Render the records below as a two-column CSV with the header text,answer, giving one row per record. Put each field in double quotes, replace line breaks with spaces, and omit the pictures.

☆ ☆ ☆ ☆ ☆ ☆ ☆

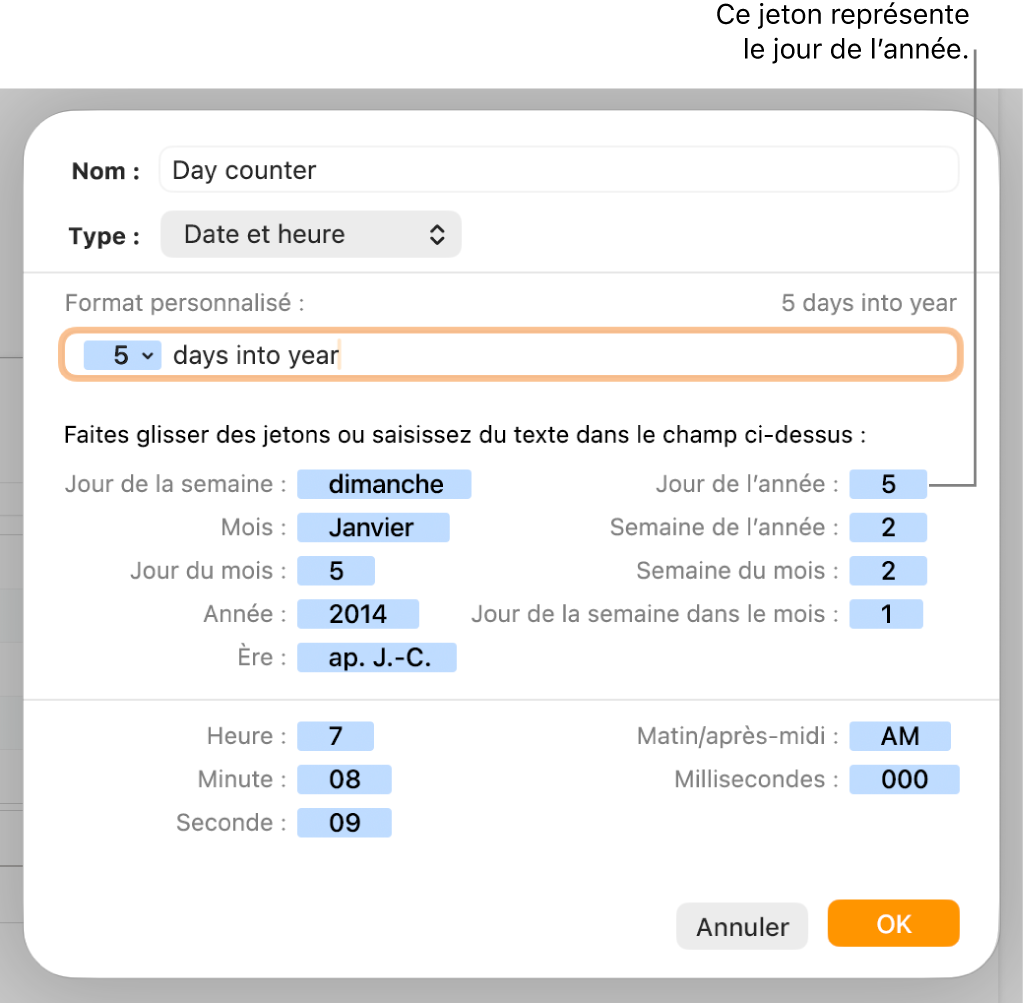Screen dimensions: 1024x1003
Task: Click the "AM" Matin/après-midi token
Action: tap(899, 736)
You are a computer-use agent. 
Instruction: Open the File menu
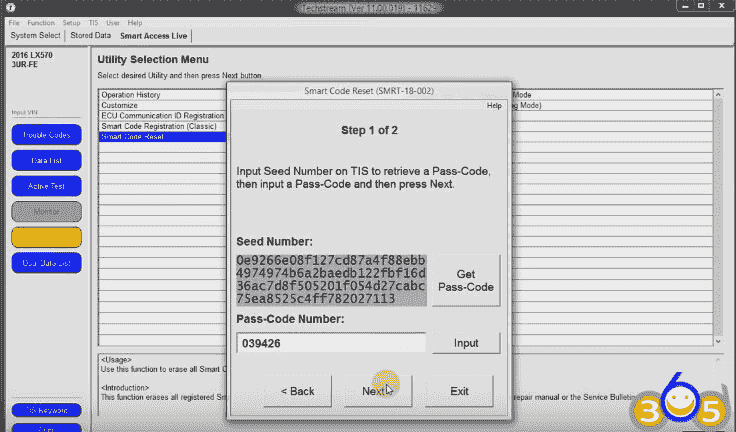tap(14, 22)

☆ ☆ ☆ ☆ ☆ ☆ ☆

◆ Complete output:
text,answer
"","Screen dimensions: 1024x1003 Task: Click the ""AM"" Matin/après-midi token Action: tap(899, 736)"
"You are a computer-use agent. Instruction: Open the File menu","tap(14, 22)"